そう教えたい学校の先生は「あだ名」を禁止しようとするが、それはなにも今始まったことではなく、ぼくら、25年前の小学生も、先生に「帰りの会」で言われていた。
「ニックネームはいい。でも、あだ名はだめ」
ニックネームとあだ名のなにが違うのか僕にはわからなかったが、クラスの中のある女子が手を挙げて聞いた。
「それはなにが違うんですか」
すると先生は言った。
「呼ばれて嫌な気分になるのは『あだ名』、嫌な気分にならないのが『ニックネーム』」
手を挙げた女子は納得行かない顔をしていたが、ぼくも窓際で、「それは理屈だな」と感じた。
実際、それは理屈だったため、その後も、クラスからあだ名はなくならなかった。

先生が「あだ名はやめろ」と戒めたかったのは、当時、「デブ美」とか「ブス子」などと、男子が女子を呼んでいたからだった。
ただ、そうした悪いあだ名で女子を呼んでいた男子も、中学に上がると、「名字」で女子を呼ぶようになった。
それは、そう中学の教師に指導されたからではなく、女子がいつのまにか「他者」になっていたからだ。
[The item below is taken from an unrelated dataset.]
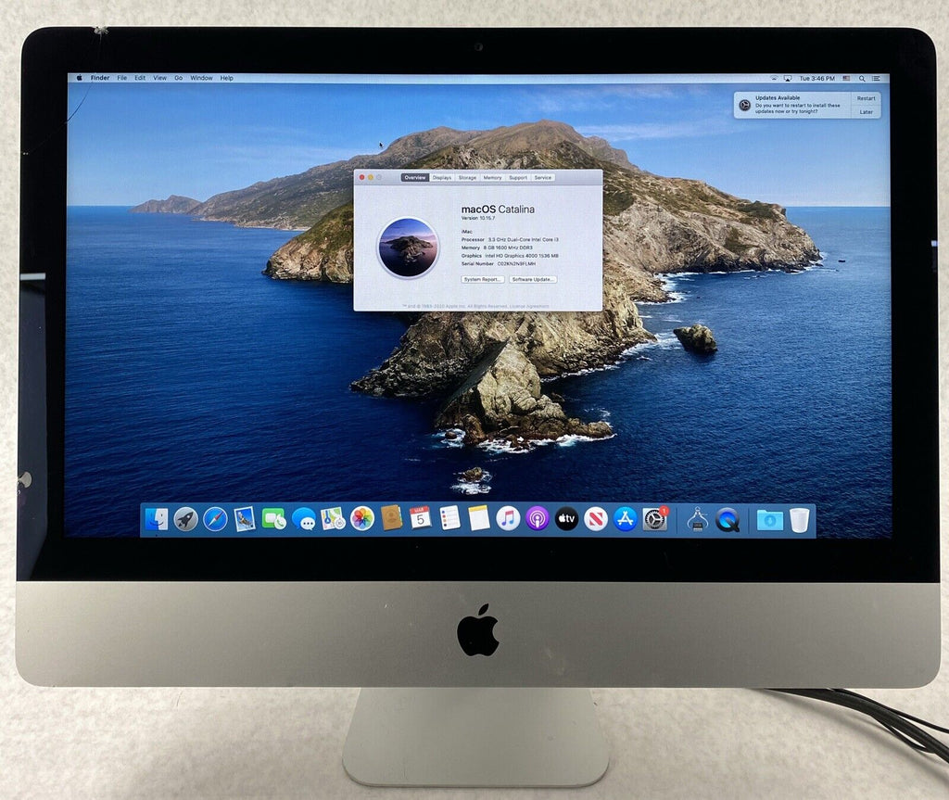Click the Software Update button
思春期の男子が、自分と距離のある異性を「デブ美」などと呼ぶわけにはいかない。
悪意があっても、「あだ名」は「名字」よりも近い。
年頃の男子にとって、「異性」は遠くなければいけないのだ。

学校で子どもに「さん」づけで呼ばせること自体は、悪いことではない。
しかし、それで「いじめ」が減るわけではない。
学校側の「建前」として徹底する分にはいいが、それで「いじめ」が減らないからといって、「子どもの世界」にむやみに大人が入っていくべきではない。
子どもには子どもなりの距離の取り方がある。
そして、それは年齢によって自然と変わる。
大人が年長者というだけで、「矩」をこえてはならない。